The application layout is lean and efficient. It relies on a dashboard view and a few graphical artifacts and color conventions fostering the work organization and follow-up. Although I use it alone most of the time, the app has provision for team collaboration.
Yet another great multi-platform app with a web-based client and specific clients for iOS, Android and Windows 8 devices.
I had already adopted Trello for my Hall of Fame apps when I stumbled upon Workflowy. Totally amazed and convinced by its flexibility and usefulness I keep using it despite its redundancies with Trello. I cannot just get rid of it.
Workflowy sublimates your list management with simple shortcuts for task organization through indentation, for creating quick display view per topic, for search purposes with hashtags.
With a minimalist Leo-Babauta-like interface and smart design, rendering only texts, it is a powerful tool to quickly brainstorm and lay down ideas, test any content structure in terms of sections and paragraphs, plan and organize events. It is basically an advanced to-do list manager.
I keep using it on the go from time to time when I need to quickly draft some ideas or activities organizations. It does not bring any new features we don’t have already with Evernote and Trello but the note-taking process is so quick and efficient that I am still sticking to it.
Yet another great multi-platform app with a web-based client and a version for iOS devices.
When I need to tackle my activities and project timelines I mainly use Microsoft Project. Not very genuine you would tell me. You are right but it comes from my long term professional experience and developed habits. The learning curve may be discouraging if you start from scratch but once you have understood the underlined time scheduling principles and got a fair flavor of its features it happens to be a valuable companion to plan projects and to simulate scheduling scenarios.
Sketching – Mind Mapping
Freemind is my main mind mapping app. Many competitors exist out there but I keep using this light tool because it provides me with all the important features I need and I expect from a mind mapper. It might seem an old-school product for mind mapping experts but do not be misled by its interface. I admit though that its interface could be fancier. I praise its flexibility and simplicity of use.

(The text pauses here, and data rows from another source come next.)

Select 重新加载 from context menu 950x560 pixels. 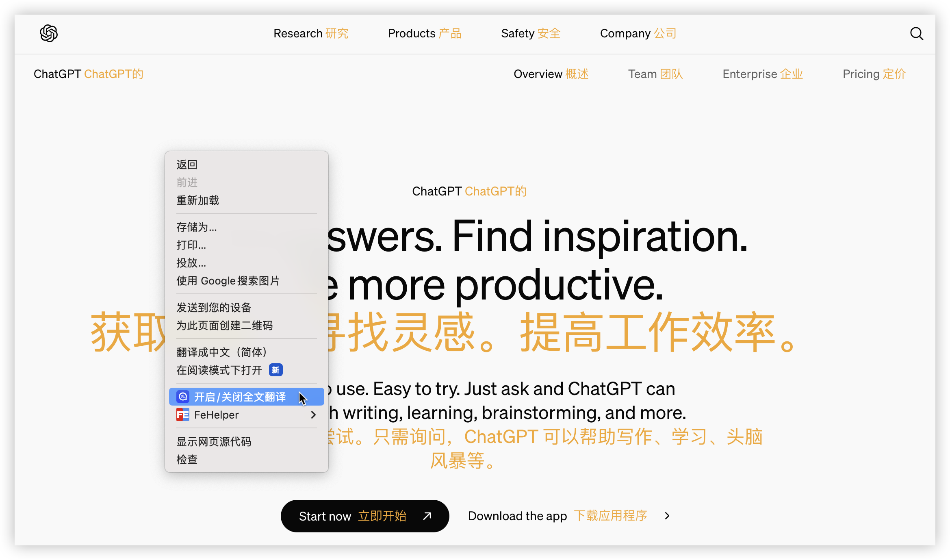tap(198, 200)
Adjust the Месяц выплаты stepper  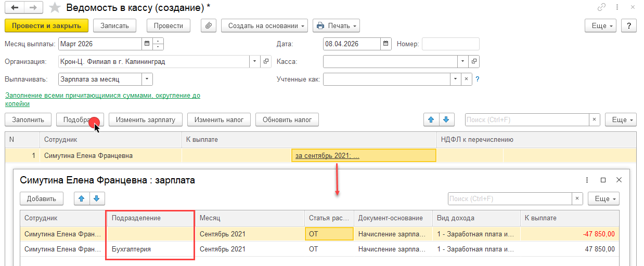tap(159, 44)
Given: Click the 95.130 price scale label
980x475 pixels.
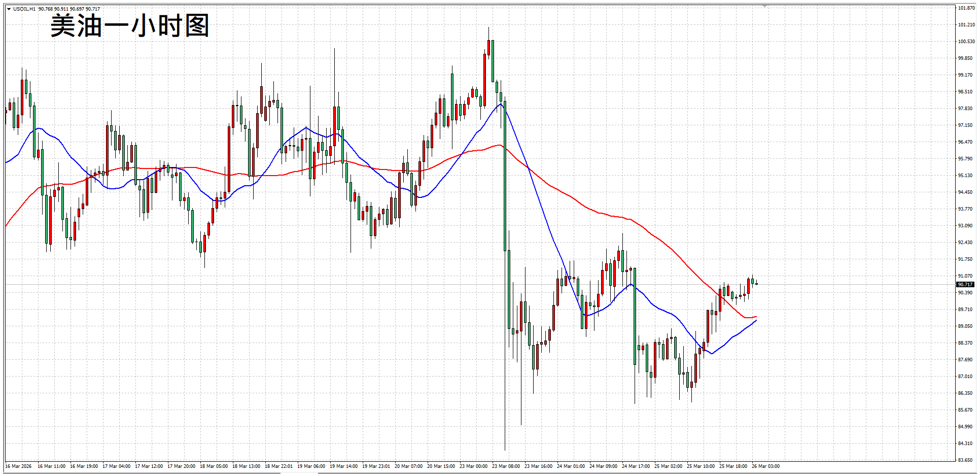Looking at the screenshot, I should pos(965,176).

Because I use mind mapping in many situations where I need to brainstorm, outline ideas or prepare graphical views, I first look for (again) for a multi-platform solution. As often for open source solutions, Freemind has had versions for Windows, Mac OS X, Linux and covers several import/export file formats.

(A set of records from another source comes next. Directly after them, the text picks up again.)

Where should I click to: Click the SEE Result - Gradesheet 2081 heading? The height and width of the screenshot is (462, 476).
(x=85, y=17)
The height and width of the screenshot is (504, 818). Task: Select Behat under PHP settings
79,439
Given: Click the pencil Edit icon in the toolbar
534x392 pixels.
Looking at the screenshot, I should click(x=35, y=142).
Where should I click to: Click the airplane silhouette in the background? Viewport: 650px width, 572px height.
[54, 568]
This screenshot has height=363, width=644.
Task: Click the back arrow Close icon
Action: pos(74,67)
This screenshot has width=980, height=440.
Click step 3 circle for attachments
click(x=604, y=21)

Paper 53 is a popular and versatile
WYSIWYG iOS sketchbook app. It’s a great lean app I love using for my illustrations, website designs, and interface mocking-ups. I acquired the additional tools through in-app purchases for enhanced user experience. As a matter of fact, all the family adopted it as a drawing pad.
Alternative apps worth a glance
If you want to investigate further solutions for the above-listed usages, I also recommend considering the subset below. These are all tools I have already used or thoroughly tested:
- Microsoft OneNote The serious Evernote competitor.

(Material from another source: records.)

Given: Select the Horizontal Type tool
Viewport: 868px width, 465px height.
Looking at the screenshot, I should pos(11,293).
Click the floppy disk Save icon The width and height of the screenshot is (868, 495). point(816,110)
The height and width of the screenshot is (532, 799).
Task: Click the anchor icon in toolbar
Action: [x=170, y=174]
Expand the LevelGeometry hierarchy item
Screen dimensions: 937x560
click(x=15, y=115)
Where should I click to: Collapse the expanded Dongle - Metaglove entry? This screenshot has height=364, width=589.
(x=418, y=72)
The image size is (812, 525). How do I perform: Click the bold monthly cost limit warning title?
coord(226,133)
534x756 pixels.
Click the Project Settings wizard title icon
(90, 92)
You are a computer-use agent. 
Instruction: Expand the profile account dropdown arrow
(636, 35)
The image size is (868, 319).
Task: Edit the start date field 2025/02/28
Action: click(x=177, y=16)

Ulysses III: Direct competitor of Scrivener (in my humble opinion) but for Mac OS X only.
Asana: Massively collaborative task manager. Great product but not the best to-do list app if you are not involved in team works.
Notability and Noteshelf: Outstanding handwriting notepads for iPad with exportation provision for many file repositories and Evernote.
Dropbox and Microsoft OneDrive: Serious alternatives to Google Drive if you look for a cloud-based content repository.
Microsoft Outlook: The direct competitor to Google Agenda.
XMind and Mindjet Maps: Long term references in mind mapping.
MindMeister: A rich web-based mind mapping tool syncing over the cloud and currently on a dynamic evolution trend.
LucidChart: General purpose diagram web-based tool also syncing over the cloud and with good integration with the Google online suite.